Richmond finished second in the CAA regular-season standings with a 10–4 conference record, and won the CAA tournament to earn an automatic bid to the 1991 NCAA tournament. In the opening round, the Spiders became the first #15 seed to win an NCAA Tournament game. They defeated the seventh-ranked, #2 seed Syracuse Orangemen, 73–69, at Cole Field House in College Park, Maryland. Richmond lost in the second round to Temple, 77–64, to finish with a 22–10 record.

==Schedule and results==

| Regular season |

| CAA Tournament |

| Date time, TV | Rank^{#} | Opponent^{#} | Result | Record | Site city, state |
Regular season
| Nov 23, 1990* |  | Dartmouth Central Fidelity Holiday Classic | W 65–54 | 1–0 | Robins Center Richmond, Virginia |
| Nov 24, 1990* |  | No. 21 Georgia Central Fidelity Holiday Classic | L 45–90 | 1–1 | Robins Center Richmond, Virginia |
| Dec 1, 1990* |  | No. 14 Georgia Tech | W 73–71 | 2–1 | Robins Center Richmond, Virginia |
| Dec 5, 1990* |  | VCU | W 67–63 | 3–1 | Robins Center Richmond, Virginia |
| Dec 9, 1990* |  | at Fairfield | W 68–60 | 4–1 | Alumni Hall Fairfield, Connecticut |
| Dec 11, 1990* |  | at Army | W 82–56 | 5–1 | Christl Arena West Point, New York |
| Dec 22, 1990* |  | at Wake Forest | L 56–82 | 5–2 | Lawrence Joel Coliseum Winston-Salem, North Carolina |
| Dec 28, 1990* |  | vs.

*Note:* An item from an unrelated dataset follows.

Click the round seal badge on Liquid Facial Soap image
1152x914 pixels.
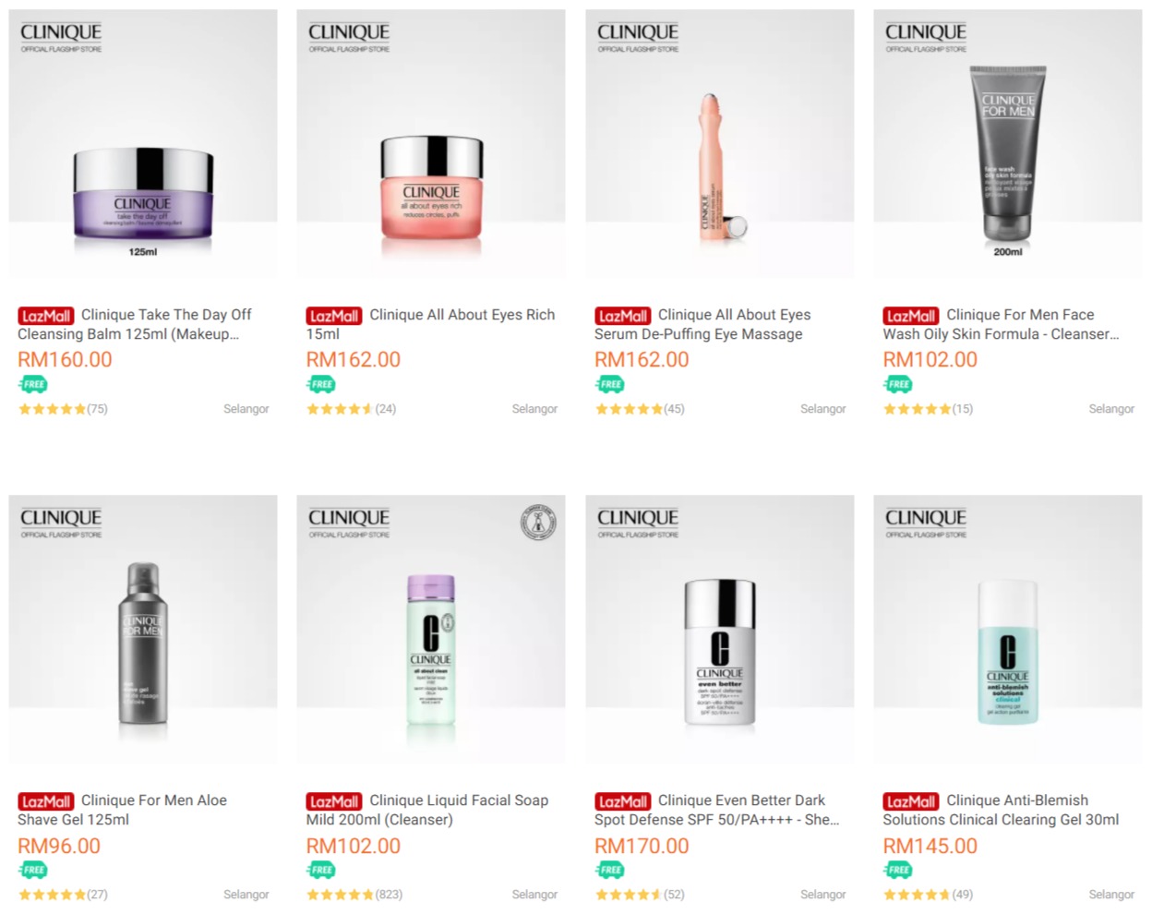538,523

Virginia Tech Times-Dispatch Tournament | L 79–82 | 5–3 | Richmond Coliseum Richmond, Virginia |
| Dec 29, 1990* |  | at VCU Times-Dispatch Tournament | L 66–72 | 5–4 | Richmond Coliseum Richmond, Virginia |
| Jan 3, 1991* |  | at Old Dominion | W 74–65 | 6–4 | ODU Fieldhouse Norfolk, Virginia |
| Jan 7, 1991 |  | George Mason | L 69–77 | 6–5 (0–1) | Robins Center Richmond, Virginia |
| Jan 9, 1991 |  | at James Madison | L 61–72 | 6–6 (0–2) | JMU Convocation Center Harrisonburg, Virginia |
| Jan 12, 1991 |  | American | L 65–75 | 6–7 (0–3) | Robins Center Richmond, Virginia |
| Jan 14, 1991* |  | College of Charleston | W 85–54 | 7–7 | Robins Center Richmond, Virginia |
| Jan 16, 1991 |  | at Navy | W 83–82 | 8–7 (1–3) | Halsey Field House Annapolis, Maryland |
| Jan 19, 1991 |  | UNC Wilmington | W 74–57 | 9–7 (2–3) | Robins Center Richmond, Virginia |
| Jan 21, 1991* |  | at VMI | L 75–80 | 9–8 | Cameron Hall Lexington, Virginia |
| Jan 23, 1991 |  | at East Carolina | W 71–64 | 10–8 (3–3) | Williams Arena at Minges Coliseum Greenville, North Carolina |
| Jan 26, 1991 |  | William & Mary | W 80–63 | 11–8 (4–3) | Robins Center Richmond, Virginia |
| Feb 2, 1991 |  | at George Mason | W 75–62 | 12–8 (5–3) | Patriot Center Fairfax, Virginia |
| Feb 4, 1991* |  | at Virginia Tech | W 61–56 | 13–8 | Cassell Coliseum Blacksburg, Virginia |
| Feb 6, 1991 |  | James Madison | W 67–50 | 14–8 (6–3) | Robins Center Richmond, Virginia |
| Feb 9, 1991 |  | at American | W 79–59 | 15–8 (7–3) | Bender Arena Washington, D.C. |
| Feb 13, 1991 |  | Navy | W 91–72 | 16–8 (8–3) | Robins Center Richmond, Virginia |
| Feb 9, 1991 |  | at UNC Wilmington | W 81–64 | 17–8 (9–3) | Trask Coliseum Wilmington, North Carolina |
| Feb 20, 1991 |  | East Carolina | W 65–50 | 18–8 (10–3) | Robins Center Richmond, Virginia |
| Feb 23, 1991 |  | at William & Mary | L 69–71 | 18–9 (10–4) | Kaplan Arena Williamsburg, Virginia |
CAA Tournament
| Mar 2, 1991* | (2) | vs. (7) East Carolina Quarterfinal | W 86–62 | 19–9 | Richmond Coliseum Richmond, Virginia |
| Mar 3, 1991* | (2) | vs. (3) American Semifinal | W 78–70 | 20–9 | Richmond Coliseum Richmond, Virginia |
| Mar 4, 1991* | (2) | vs. (4) George Mason Championship | W 81–78 | 21–9 | Richmond Coliseum Richmond, Virginia |
NCAA Tournament
| Mar 14, 1991* | (15 E) | vs. (2 E) No. 7 Syracuse First Round | W 73–69 | 22–9 | Cole Field House College Park, Maryland |
| Mar 16, 1991* | (15 E) | vs. (10 E) Temple Second Round | L 64–77 | 22–10 | Cole Field House College Park, Maryland |
*Non-conference game. ^{#}Rankings from AP poll. (#) Tournament seedings in parentheses. E=East. All times are in Eastern.